I was taking freecodecamp.org course on JavaScript data structures, going through the RegExp chapter. I then came across the following assertion:
"The regular expression /(?=\w{3,6})(?=\D*\d)/
will check whether a password contains between 3 and 6 characters and at least one number".
(Here "check" meaning that regExp.test(password)
returns true)
This seems odd to me. First of all, looking around in Stack Exchange, I found in this post that states that A(?=B) is the definition of positive lookahead, and it makes no mention that A (the preceeding expression in the parenthesis) is optional.
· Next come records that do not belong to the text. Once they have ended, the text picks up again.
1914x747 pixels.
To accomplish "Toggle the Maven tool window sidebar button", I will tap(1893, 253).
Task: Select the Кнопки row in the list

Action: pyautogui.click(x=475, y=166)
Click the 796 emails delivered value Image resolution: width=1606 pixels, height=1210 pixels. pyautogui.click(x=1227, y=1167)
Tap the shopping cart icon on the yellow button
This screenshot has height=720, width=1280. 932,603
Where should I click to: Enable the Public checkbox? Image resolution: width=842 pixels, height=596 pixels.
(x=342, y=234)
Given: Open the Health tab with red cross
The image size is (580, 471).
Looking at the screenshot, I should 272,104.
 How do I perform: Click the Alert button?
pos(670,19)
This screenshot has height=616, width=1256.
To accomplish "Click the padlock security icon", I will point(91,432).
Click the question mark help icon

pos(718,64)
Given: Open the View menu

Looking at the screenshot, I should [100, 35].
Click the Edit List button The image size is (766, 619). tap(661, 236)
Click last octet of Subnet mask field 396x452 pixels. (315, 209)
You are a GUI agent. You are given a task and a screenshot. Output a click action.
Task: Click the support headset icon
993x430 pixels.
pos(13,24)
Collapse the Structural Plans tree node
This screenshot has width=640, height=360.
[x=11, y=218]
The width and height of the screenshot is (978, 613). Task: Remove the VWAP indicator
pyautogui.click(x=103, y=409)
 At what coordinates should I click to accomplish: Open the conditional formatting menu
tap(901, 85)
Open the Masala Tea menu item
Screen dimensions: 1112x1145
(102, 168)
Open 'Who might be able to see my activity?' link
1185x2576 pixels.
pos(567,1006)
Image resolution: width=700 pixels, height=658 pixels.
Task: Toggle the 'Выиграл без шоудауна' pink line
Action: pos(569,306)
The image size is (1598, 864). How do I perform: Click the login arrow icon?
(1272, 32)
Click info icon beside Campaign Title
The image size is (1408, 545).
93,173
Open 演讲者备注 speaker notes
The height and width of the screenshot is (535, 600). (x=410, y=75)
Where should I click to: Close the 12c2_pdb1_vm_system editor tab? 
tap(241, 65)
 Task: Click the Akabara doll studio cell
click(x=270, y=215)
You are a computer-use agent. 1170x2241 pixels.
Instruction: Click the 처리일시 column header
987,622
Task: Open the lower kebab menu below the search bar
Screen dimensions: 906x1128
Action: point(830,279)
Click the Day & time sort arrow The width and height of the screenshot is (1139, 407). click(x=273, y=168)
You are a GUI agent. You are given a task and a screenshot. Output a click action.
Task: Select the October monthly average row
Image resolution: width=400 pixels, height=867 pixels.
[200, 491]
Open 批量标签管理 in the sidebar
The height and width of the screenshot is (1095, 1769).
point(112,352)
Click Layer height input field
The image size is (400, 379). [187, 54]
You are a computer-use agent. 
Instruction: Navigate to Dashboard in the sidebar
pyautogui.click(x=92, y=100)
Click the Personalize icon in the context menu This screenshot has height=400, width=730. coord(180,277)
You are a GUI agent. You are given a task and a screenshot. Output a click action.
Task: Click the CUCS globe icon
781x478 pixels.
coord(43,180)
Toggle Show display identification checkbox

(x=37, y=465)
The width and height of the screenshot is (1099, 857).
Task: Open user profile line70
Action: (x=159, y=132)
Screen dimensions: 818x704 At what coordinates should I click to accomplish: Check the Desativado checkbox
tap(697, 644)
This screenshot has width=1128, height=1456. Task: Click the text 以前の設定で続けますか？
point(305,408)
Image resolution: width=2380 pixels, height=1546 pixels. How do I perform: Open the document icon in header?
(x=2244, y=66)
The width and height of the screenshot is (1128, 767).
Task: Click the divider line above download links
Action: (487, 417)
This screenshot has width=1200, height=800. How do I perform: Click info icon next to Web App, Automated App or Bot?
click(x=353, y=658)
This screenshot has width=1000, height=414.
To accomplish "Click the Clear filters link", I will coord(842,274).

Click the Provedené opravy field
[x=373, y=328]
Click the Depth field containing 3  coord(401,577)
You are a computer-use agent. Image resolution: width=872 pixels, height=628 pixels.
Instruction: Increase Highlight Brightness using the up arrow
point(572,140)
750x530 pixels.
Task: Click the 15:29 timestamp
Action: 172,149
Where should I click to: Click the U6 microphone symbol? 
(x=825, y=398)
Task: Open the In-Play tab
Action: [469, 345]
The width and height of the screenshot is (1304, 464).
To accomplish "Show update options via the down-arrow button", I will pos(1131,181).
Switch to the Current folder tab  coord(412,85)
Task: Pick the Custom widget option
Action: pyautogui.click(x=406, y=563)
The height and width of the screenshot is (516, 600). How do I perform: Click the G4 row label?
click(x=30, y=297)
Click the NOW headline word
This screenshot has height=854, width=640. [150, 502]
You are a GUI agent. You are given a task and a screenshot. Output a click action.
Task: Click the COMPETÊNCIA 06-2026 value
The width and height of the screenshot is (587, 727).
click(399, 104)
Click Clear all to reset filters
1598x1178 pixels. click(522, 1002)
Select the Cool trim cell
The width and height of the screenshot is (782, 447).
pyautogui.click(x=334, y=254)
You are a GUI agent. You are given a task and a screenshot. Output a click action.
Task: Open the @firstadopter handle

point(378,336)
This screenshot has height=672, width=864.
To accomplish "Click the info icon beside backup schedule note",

So, shouldn't freecodecamp's example have an expression before the first lookahead?
I believe that this another example is quite similar to the previously mentioned, but simpler so I will mention it in case the explanation is simpler, too:
Why does (?=\w)(?=\d)
, when checked against the string "1", returns true?, Shouldn't it look for an alphanumeric character followed by a numeric character?
PS: After a thought, I hypothesized that my first example checks both lookahead patterns independently (i.e. first it checks whether the string is made of three to six characters, returns true, then checks whether there is an alpha numeric character, and finally since both searchings returned true, the whole regexp test returns true). But this doesn't seem to be coherent with the definition mentioned in the post I've linked. Is there a more general definition or algorithm which the computer "internally" uses to deal with lookaheads?